Los reconocimientos alegóricos son en política como entierros solemnes, te dicen lo mucho que te quieren, te cubren de elogios pero te mandan al hoyo, en su caso, a la presidencia de una entidad privada de lujo republicano desde la que gesticular políticamente cuanto quiera, siempre y cuando los medios de comunicación sigan interesados en su figura.
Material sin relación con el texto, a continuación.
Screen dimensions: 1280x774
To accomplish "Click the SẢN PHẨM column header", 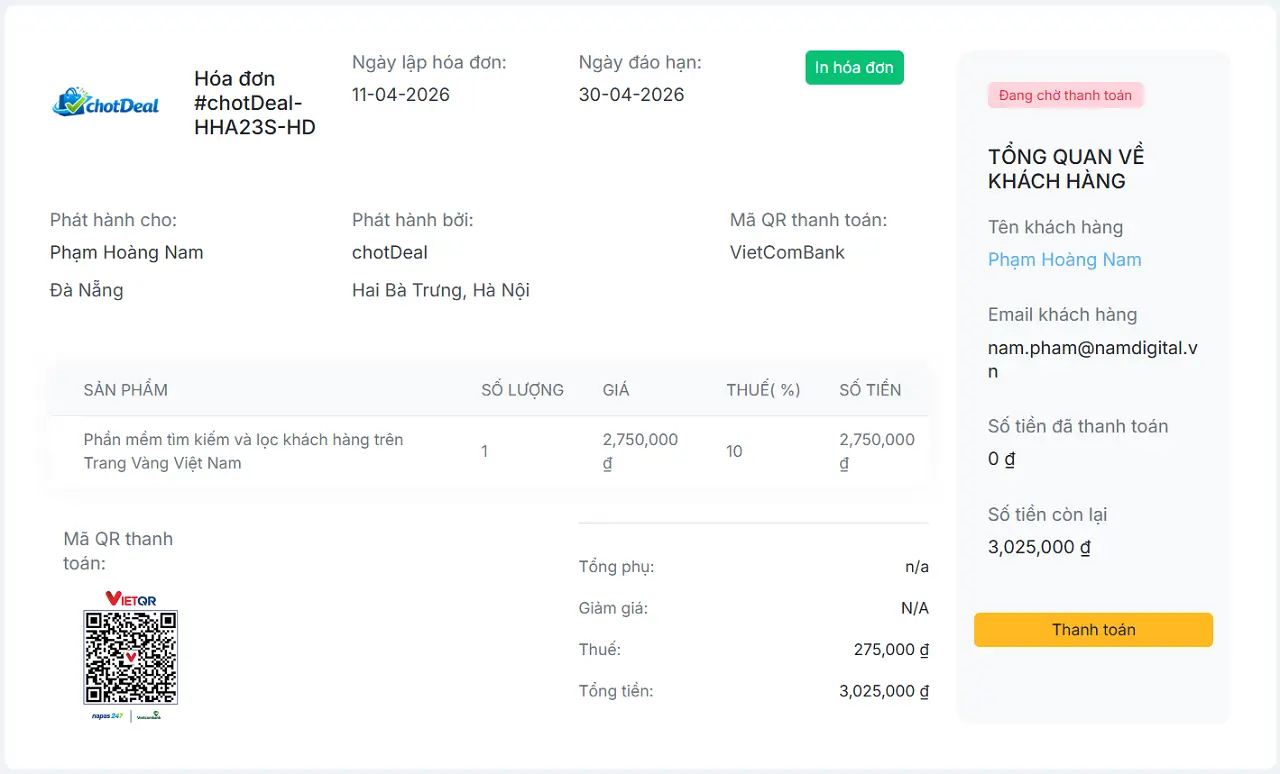I will point(125,390).
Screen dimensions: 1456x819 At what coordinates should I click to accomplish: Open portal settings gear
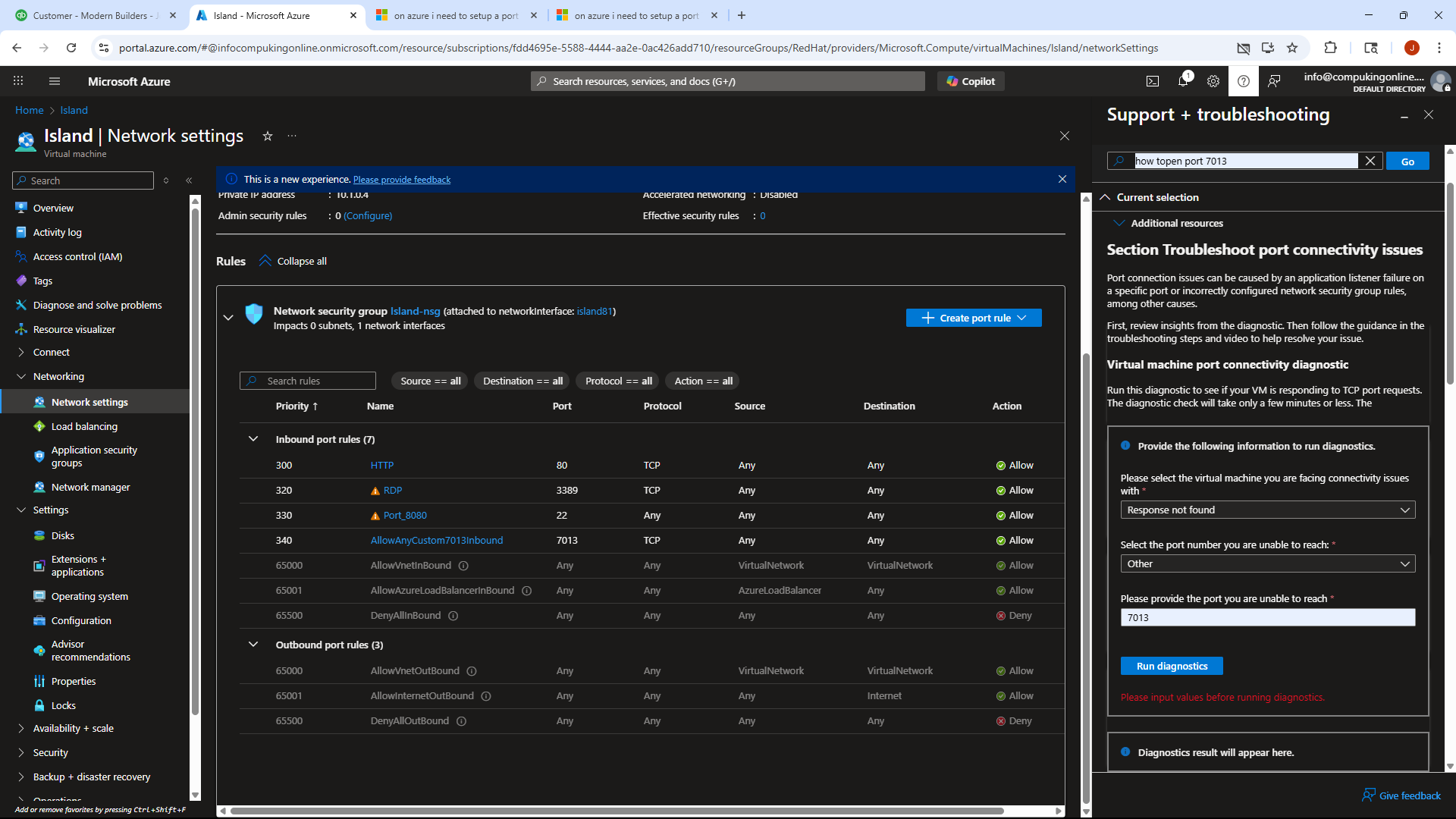pyautogui.click(x=1213, y=81)
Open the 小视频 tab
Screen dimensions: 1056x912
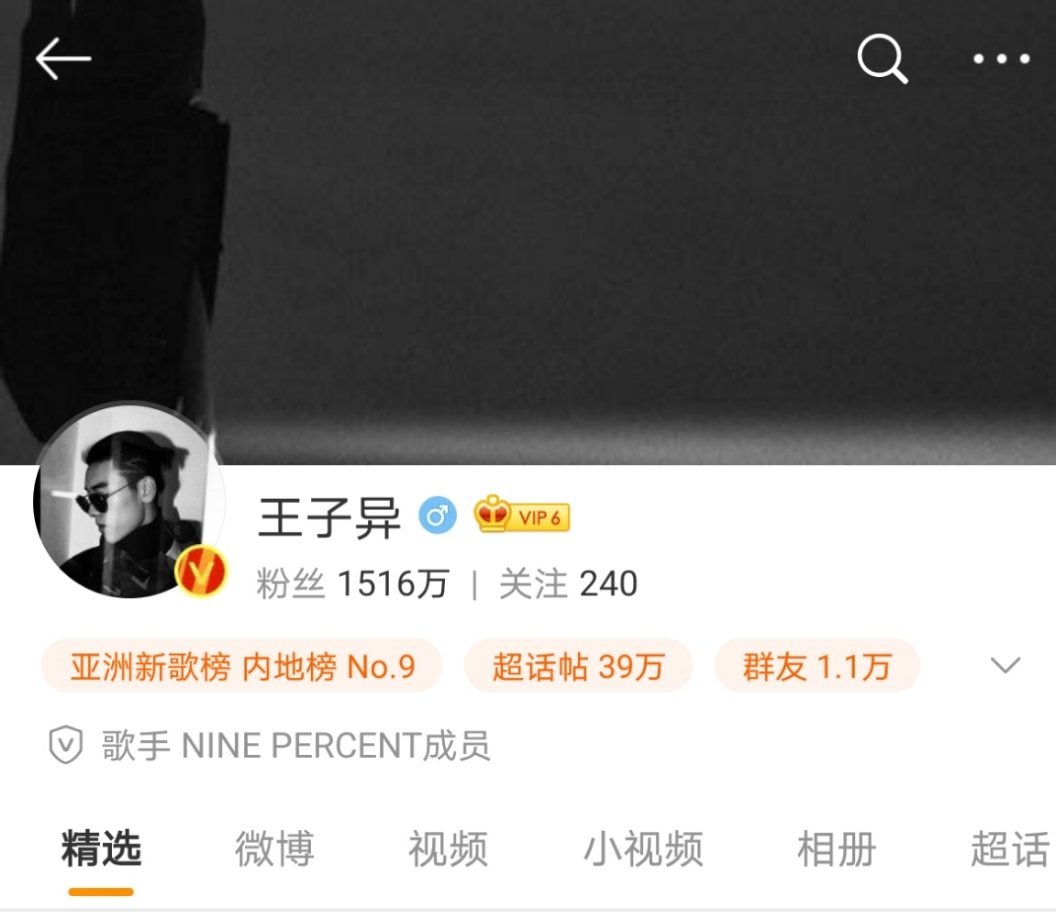(x=643, y=848)
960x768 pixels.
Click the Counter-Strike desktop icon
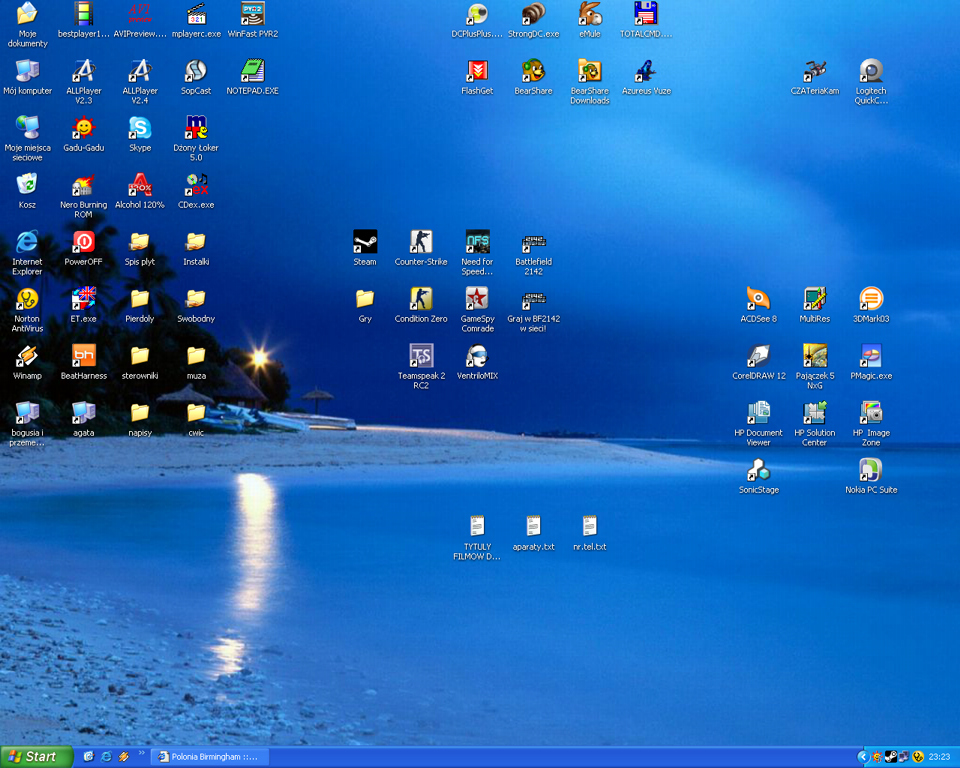421,243
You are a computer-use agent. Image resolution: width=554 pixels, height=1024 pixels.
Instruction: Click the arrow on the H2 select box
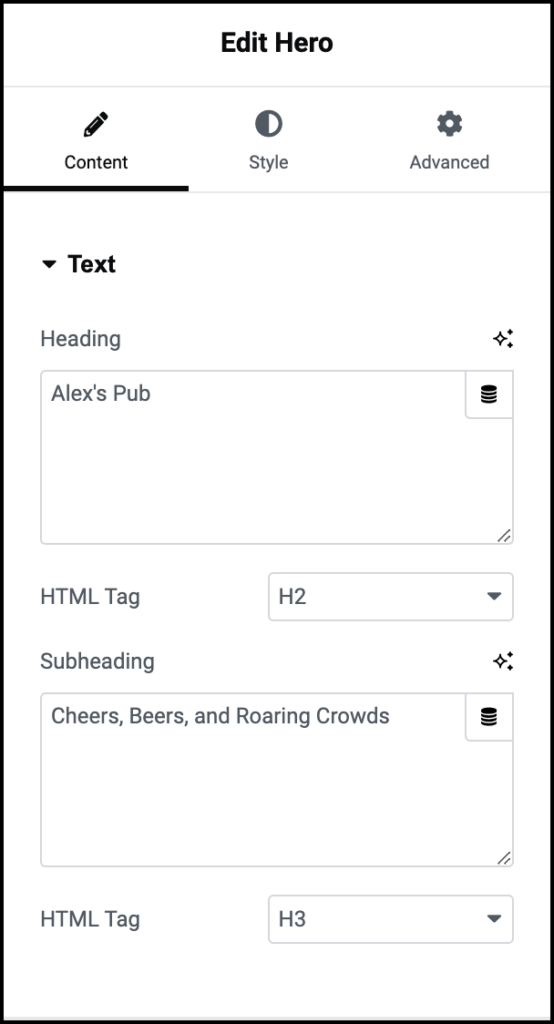(495, 596)
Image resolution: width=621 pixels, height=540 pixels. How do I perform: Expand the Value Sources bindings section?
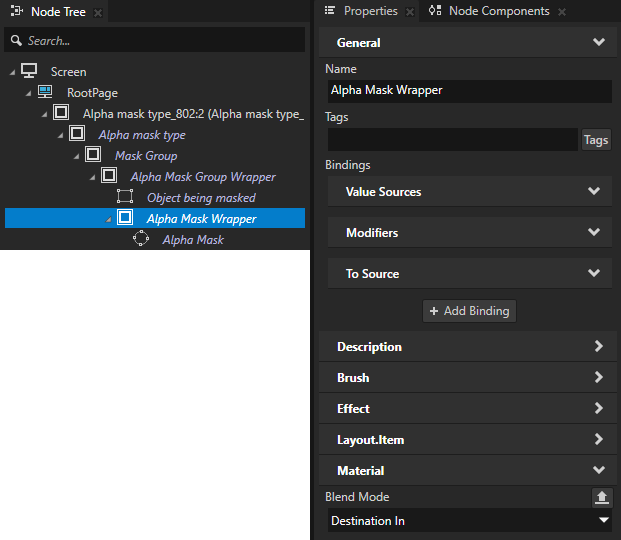(x=470, y=191)
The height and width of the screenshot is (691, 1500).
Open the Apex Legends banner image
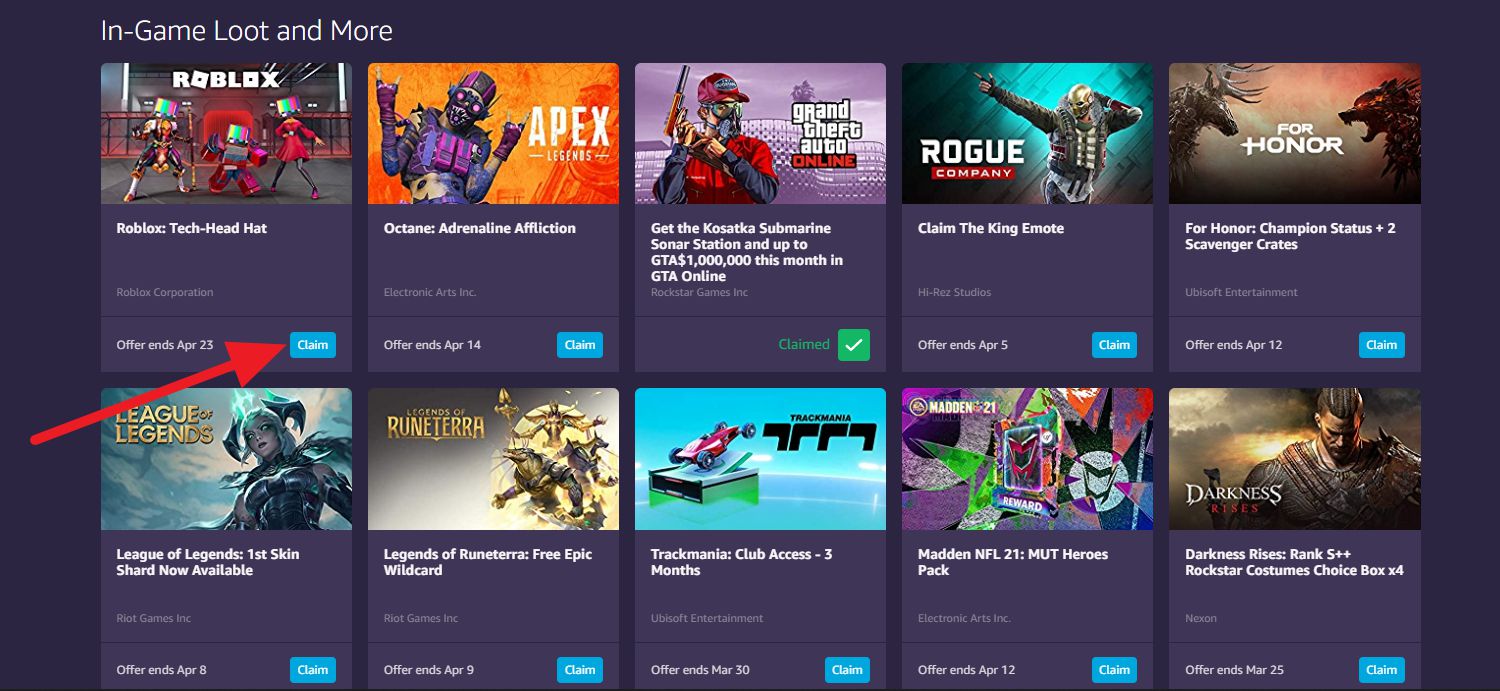click(493, 134)
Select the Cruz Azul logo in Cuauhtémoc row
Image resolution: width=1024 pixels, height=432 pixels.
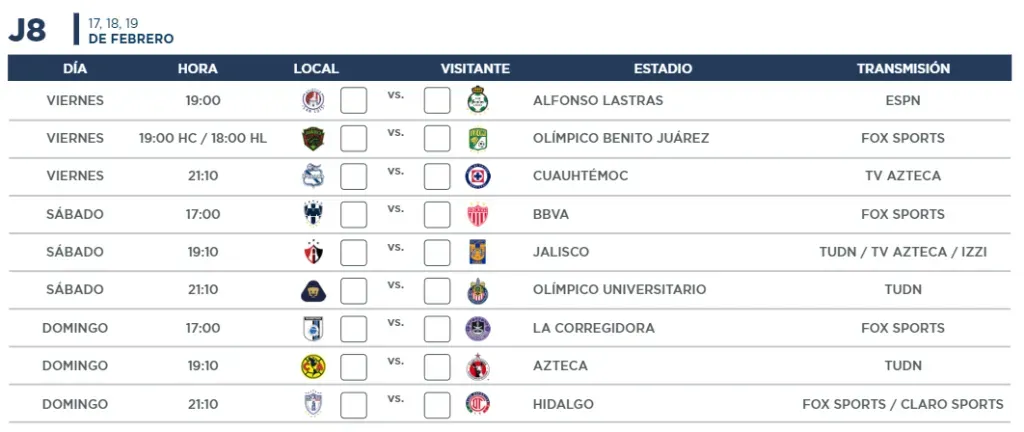tap(478, 176)
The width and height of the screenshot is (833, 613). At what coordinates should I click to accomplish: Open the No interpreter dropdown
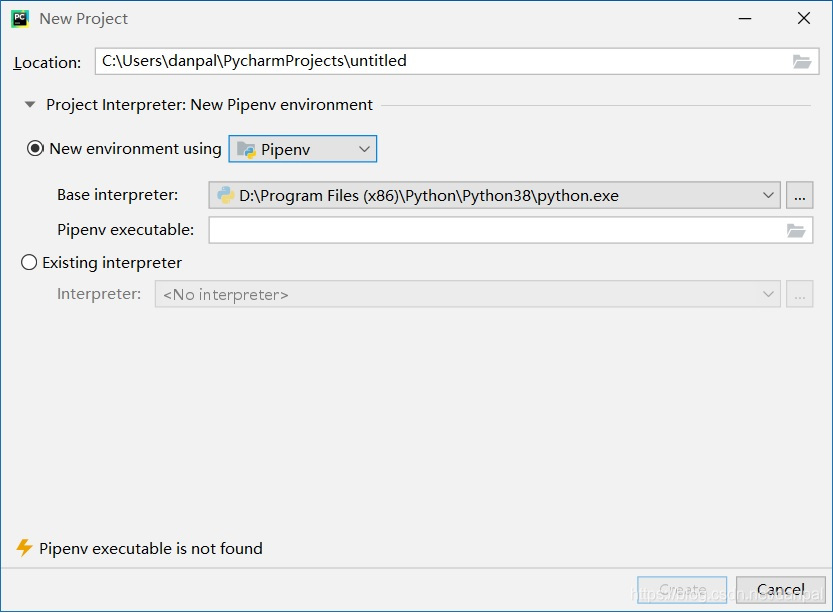[767, 293]
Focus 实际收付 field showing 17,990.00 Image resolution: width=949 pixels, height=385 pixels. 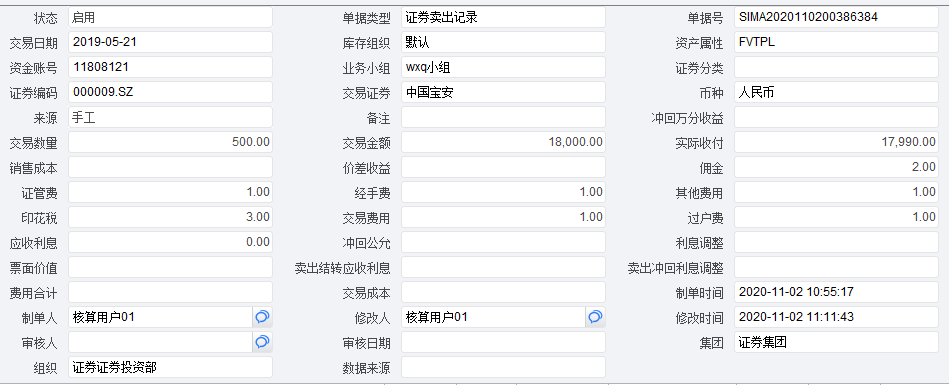coord(836,142)
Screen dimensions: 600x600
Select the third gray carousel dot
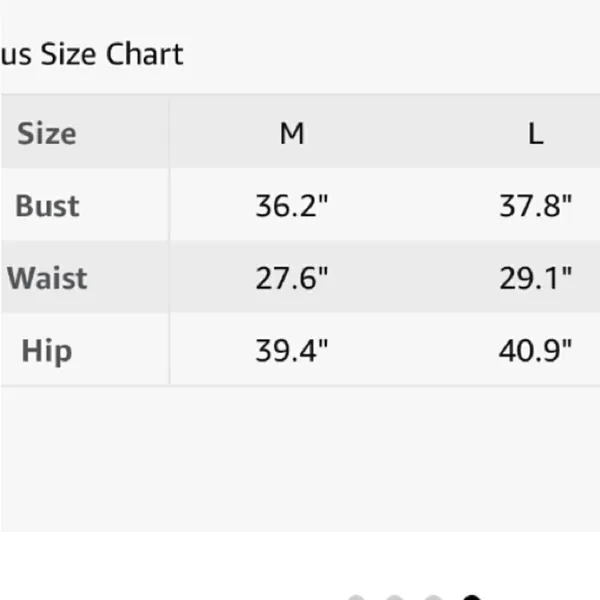tap(433, 598)
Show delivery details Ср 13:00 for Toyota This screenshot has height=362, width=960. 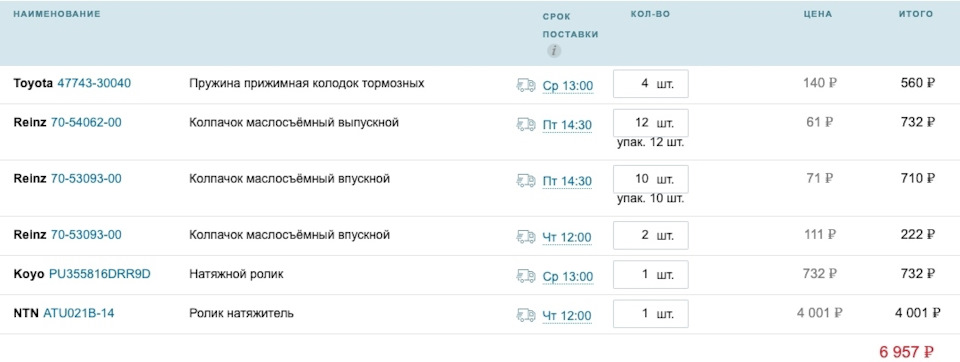point(568,86)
A Puigdemont el homenaje se lo rinden los de su candidatura, los de su partido y los socios de gobierno pasado y futuro; nadie quiere expiar por más tiempo los errores del expresidente de la Generalitat en tiempos de la desobediencia. Lo han retrasado dos meses para no desairarlo, pero al final han aceptado la evidencia del primer minuto: no se puede gobernar desde Bruselas y él no ha estado nunca dispuesto a regresar para asumir el riesgo de la prisión preventiva y abrir una remota posibilidad a que los jueces le autorizaran la investidura. Al menos a Mas le enseñaron la puerta los de la CUP y eso siempre luce en un expediente de gentes de orden: víctima de los antisistema. Paradójicamente, los diputados de la CUP parecen ser ahora los más apenados por este ataque de realidad que ellos interpretan como un retorno a la autonomía, como si alguna vez se hubiera salido de ella.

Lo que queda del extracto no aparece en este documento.